In [140]:
# import necessary libraries
import pandas as pd
import numpy as np
% matplotlib inline
from matplotlib import pyplot as plt
import seaborn as sns
import requests
from bs4 import BeautifulSoup  
import plotly.plotly as py
from plotly.offline import init_notebook_mode, iplot
init_notebook_mode(connected = True)
import plotly.graph_objs as go
from plotly import tools

## DATA GATHERING

In [141]:
url = 'https://en.wikipedia.org/wiki/Demographics_of_India'
response = requests.get(url)
response

<Response [200]>

In [142]:
#create beautifulsoup
soup = BeautifulSoup(response.content, 'lxml')

In [143]:
# get all tables data - id starts from 0.

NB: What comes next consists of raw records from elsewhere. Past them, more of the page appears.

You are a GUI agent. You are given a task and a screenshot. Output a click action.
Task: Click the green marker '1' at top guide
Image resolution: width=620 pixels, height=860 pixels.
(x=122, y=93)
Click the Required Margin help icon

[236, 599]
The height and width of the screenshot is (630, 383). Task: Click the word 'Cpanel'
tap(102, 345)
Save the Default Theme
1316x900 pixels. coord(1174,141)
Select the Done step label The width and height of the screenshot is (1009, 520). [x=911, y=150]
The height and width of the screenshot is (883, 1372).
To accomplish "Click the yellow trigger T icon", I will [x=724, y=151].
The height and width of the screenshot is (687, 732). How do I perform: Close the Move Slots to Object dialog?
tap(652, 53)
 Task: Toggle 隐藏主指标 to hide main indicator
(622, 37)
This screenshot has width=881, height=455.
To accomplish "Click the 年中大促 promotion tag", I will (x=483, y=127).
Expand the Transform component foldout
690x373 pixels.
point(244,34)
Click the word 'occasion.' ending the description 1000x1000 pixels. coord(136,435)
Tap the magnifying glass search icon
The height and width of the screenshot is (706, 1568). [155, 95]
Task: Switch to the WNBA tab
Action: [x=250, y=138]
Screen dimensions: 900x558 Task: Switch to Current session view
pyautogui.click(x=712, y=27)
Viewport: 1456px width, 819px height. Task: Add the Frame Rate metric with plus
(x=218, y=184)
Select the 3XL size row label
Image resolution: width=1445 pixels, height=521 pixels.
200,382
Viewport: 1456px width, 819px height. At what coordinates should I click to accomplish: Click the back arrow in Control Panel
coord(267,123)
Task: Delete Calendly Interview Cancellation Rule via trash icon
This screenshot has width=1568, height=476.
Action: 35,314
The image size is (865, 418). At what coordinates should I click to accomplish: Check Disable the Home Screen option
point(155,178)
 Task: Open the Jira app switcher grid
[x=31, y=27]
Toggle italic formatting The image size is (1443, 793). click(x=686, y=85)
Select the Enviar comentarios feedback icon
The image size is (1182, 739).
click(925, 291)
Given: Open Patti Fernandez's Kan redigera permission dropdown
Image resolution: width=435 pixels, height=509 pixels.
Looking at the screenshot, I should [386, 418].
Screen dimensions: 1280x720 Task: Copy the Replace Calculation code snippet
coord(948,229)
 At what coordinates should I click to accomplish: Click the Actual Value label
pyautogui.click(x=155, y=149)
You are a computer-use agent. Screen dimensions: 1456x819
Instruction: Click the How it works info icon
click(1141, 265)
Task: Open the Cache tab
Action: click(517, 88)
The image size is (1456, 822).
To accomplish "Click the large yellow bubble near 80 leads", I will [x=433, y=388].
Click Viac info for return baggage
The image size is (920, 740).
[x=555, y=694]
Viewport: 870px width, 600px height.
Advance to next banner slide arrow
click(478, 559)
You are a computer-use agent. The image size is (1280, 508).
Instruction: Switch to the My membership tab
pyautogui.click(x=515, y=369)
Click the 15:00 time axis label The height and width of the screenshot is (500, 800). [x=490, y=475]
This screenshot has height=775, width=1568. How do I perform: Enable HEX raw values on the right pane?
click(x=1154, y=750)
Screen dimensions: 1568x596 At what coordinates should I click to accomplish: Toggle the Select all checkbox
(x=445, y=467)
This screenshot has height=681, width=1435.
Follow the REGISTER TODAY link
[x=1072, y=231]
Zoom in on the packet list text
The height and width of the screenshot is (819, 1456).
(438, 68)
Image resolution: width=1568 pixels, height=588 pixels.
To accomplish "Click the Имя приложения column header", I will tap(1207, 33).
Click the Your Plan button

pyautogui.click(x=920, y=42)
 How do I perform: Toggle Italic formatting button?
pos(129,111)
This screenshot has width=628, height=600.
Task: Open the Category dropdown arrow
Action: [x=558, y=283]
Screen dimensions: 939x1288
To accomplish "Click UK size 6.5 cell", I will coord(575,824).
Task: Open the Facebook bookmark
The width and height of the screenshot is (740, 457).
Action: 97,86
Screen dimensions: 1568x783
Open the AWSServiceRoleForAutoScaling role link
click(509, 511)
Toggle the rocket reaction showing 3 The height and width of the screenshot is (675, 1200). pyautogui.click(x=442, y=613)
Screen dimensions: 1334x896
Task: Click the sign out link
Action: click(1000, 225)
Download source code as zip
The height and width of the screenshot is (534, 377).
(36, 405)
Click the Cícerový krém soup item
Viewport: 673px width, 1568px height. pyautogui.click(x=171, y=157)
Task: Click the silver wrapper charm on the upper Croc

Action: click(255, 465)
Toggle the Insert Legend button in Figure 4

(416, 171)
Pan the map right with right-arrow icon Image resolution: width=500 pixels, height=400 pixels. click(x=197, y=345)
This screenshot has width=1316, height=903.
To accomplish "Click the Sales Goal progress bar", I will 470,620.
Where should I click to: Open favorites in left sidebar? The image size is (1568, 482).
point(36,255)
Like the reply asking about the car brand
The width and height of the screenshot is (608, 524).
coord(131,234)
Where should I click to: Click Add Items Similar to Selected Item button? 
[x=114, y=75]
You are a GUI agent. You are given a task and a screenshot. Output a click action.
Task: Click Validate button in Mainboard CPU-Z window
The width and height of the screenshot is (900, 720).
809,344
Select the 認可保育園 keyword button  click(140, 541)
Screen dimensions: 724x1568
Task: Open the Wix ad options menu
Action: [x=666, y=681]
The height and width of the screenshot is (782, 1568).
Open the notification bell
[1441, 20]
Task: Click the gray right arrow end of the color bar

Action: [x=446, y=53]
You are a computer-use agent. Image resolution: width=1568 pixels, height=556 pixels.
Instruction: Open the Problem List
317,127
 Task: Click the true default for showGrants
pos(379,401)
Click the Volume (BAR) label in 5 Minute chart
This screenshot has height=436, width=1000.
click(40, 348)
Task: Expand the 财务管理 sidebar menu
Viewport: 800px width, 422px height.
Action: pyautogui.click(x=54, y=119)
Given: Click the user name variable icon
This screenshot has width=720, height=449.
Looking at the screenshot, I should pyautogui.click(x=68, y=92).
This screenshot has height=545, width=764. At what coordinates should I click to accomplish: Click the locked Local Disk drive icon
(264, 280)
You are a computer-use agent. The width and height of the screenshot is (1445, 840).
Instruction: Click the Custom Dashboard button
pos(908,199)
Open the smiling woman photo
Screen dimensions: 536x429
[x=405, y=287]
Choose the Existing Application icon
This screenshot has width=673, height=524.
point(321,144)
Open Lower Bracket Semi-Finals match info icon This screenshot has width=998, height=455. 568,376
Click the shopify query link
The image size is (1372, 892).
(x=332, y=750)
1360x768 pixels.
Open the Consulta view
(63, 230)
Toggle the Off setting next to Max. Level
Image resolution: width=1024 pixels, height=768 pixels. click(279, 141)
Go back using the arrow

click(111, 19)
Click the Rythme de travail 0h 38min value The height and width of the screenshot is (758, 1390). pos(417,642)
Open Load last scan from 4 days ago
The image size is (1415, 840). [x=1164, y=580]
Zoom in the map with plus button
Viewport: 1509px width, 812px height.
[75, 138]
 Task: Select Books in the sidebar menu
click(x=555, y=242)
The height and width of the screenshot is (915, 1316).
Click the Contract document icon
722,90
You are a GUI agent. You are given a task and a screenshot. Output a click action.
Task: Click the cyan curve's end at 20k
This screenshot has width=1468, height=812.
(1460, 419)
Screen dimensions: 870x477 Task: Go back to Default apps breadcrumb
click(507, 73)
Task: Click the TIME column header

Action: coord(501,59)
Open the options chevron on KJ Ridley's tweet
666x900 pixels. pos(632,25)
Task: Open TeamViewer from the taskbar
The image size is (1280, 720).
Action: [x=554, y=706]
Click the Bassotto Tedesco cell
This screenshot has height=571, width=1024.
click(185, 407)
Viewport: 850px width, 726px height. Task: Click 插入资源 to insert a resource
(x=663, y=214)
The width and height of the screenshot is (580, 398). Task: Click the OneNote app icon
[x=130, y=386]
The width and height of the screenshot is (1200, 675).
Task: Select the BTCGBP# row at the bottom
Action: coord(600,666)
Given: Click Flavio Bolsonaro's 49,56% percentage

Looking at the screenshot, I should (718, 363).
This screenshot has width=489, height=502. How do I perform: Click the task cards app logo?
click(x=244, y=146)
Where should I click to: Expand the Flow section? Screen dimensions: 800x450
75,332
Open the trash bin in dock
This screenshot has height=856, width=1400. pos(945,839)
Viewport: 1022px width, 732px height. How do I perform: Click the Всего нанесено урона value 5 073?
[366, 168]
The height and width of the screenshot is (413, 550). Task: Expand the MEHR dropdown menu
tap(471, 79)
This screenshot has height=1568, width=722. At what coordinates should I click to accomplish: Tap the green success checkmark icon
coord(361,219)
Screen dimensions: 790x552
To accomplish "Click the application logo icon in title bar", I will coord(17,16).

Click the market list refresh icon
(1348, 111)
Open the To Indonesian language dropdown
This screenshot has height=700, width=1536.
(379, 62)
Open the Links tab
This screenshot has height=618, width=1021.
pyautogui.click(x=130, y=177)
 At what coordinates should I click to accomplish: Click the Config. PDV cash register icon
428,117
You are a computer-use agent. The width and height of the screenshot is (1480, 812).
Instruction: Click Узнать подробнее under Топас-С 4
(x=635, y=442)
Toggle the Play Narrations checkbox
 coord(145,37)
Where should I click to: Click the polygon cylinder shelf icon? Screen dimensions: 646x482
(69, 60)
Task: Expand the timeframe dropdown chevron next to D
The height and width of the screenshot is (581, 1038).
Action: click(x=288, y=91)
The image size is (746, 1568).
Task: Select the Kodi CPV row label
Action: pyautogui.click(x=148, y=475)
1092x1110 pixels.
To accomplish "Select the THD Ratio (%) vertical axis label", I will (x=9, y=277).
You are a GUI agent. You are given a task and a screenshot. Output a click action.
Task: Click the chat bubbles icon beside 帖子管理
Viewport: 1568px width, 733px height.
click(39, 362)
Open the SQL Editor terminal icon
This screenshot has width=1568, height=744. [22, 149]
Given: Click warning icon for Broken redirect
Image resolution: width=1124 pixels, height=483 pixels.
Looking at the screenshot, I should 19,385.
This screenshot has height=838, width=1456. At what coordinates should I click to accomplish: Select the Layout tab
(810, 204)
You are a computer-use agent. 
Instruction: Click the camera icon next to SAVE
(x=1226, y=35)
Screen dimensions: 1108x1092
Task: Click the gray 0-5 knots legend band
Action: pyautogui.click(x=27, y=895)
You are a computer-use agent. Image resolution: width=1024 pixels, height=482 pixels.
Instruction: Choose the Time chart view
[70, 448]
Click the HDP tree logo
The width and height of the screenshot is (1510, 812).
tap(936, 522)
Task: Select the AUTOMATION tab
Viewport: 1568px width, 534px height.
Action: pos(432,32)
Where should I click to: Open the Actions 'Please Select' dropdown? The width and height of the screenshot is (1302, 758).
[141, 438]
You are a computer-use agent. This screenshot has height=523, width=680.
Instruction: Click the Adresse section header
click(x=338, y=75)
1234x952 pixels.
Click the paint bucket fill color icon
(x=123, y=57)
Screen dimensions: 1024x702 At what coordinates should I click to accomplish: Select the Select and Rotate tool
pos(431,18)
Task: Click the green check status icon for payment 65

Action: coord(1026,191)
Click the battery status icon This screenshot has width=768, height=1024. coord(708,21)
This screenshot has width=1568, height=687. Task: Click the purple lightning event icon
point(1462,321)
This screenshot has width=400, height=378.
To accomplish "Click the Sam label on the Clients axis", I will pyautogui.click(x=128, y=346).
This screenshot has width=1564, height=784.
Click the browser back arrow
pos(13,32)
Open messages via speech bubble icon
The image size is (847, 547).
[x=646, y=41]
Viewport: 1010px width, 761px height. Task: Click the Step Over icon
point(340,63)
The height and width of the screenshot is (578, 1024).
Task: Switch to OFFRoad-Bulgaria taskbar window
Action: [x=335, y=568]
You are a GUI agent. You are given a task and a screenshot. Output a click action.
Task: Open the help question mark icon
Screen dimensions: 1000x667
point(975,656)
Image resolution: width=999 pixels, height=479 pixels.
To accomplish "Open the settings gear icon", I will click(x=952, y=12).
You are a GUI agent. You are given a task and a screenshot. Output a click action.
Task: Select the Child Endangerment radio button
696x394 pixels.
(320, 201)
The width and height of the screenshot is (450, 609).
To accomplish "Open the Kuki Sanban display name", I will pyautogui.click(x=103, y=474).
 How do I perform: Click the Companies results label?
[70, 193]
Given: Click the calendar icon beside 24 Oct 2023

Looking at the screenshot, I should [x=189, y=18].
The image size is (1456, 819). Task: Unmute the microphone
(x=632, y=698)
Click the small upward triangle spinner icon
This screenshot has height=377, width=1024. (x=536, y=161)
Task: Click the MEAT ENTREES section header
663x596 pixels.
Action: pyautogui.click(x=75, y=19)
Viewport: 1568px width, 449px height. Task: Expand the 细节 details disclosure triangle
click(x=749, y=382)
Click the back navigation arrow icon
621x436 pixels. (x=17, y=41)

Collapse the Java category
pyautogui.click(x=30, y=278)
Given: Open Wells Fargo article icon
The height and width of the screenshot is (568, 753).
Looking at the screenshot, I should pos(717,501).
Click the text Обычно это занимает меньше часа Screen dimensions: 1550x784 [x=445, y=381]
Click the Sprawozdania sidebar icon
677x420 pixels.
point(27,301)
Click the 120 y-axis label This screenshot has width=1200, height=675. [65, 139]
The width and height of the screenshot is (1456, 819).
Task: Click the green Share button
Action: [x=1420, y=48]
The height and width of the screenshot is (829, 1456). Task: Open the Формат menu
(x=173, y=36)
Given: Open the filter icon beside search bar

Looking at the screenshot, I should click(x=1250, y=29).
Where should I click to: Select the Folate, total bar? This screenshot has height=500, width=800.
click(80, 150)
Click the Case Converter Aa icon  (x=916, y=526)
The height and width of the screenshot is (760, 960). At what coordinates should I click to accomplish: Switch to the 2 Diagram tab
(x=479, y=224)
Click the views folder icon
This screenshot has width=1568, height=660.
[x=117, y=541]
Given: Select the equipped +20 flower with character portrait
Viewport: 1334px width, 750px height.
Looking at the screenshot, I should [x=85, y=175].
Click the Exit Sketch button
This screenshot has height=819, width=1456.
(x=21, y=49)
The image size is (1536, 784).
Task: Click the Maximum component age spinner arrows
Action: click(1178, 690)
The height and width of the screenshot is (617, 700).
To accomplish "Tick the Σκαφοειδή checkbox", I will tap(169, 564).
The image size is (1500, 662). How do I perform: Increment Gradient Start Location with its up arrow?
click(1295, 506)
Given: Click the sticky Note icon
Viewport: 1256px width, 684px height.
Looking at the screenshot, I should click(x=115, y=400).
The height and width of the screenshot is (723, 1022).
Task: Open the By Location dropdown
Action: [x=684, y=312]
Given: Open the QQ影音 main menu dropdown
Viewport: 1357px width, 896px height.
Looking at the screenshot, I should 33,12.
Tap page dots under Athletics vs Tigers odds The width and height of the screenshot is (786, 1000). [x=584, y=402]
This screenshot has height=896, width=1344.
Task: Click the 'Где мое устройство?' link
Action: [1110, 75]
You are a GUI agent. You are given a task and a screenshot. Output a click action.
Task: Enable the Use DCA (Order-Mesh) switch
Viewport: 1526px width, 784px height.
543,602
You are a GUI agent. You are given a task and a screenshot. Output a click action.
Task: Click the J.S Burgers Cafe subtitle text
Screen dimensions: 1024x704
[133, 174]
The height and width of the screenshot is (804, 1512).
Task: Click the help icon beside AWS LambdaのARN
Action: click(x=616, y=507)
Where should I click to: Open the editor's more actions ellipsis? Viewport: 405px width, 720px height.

all_tables = soup.find_all('table', class_ = 'wikitable sortable')
print(f"Number of tables : {len(all_tables)}")

Number of tables : 18


In [144]:
all_tables[0]

<table class="wikitable sortable" style="text-align:right">
<tbody><tr>
<th>Years</th>
<th>1880</th>
<th>1881</th>
<th>1882</th>
<th>1883</th>
<th>1884</th>
<th>1885</th>
<th>1886</th>
<th>1887</th>
<th>1888</th>
<th>1889</th>
<th>1890</th>
<th>1902<sup class="reference" id="cite_ref-ourworldindata.org_33-1"><a href="#cite_note-ourworldindata.org-33">[33]</a></sup>
</th></tr>
<tr>
<td align="left">Total Fertility Rate in India</td>
<td style="text-align:right; color:blue;">5.95</td>
<td style="text-align:right; color:blue;">5.92</td>
<td style="text-align:right; color:blue;">5.89</td>
<td style="text-align:right; color:blue;">5.86</td>
<td style="text-align:right; color:blue;">5.82</td>
<td style="text-align:right; color:blue;">5.79</td>
<td style="text-align:right; color:blue;">4.38</td>
<td style="text-align:right; color:blue;">5.76</td>
<td style="text-align:right; color:blue;">5.76</td>
<td style="text-align:right; color:blue;">5.75</td>
<td style="text-align:right; color:blue;">5.

#### FUNCTION -
*get_data* function returns a list with only text.


In [145]:
def get_data(all_data):
    df_list = []
    for data in all_data:
        df_list.append(data.text.strip())
    return df_list

In [146]:
'121121341'[0::3]

'113'

#### FUNCTION - 
*get_dataframe* function collects soup for **individual table.**
It gathers data under `td` then creates a list for each column in respective table.

To create dataframe we need *dictionary* structure, therefore create a dictionary *df_dict* which takes i in every column.

`sample` : it contains the table number returned by all_tables.

`num`    : it contains number of columns the table has, inspecting the page.

In [147]:
def get_dataframe(sample,num):
    all_data = sample.find_all('td')
    df_list = []
    for i in range(num):
        df_list.append(all_data[i::num])
        
    df_dict = {i:[] for i in range(num)}
    for i in range(len(df_dict)):
        data = get_data(df_list[i])
        df_dict[i] = data
    title = collect_col_names(sample)
    return df_dict,title

In [148]:
# collect_col_names function collectes column name of each table
def collect_col_names(sample):
    all_data = sample.find_all('th')
    col_title=  [] 
    for header in all_data:
        col_title.append(header.text.strip())
    return col_title

In [149]:
pop_under_british_dict,pop_under_british_cols = get_dataframe(all_tables[2],3)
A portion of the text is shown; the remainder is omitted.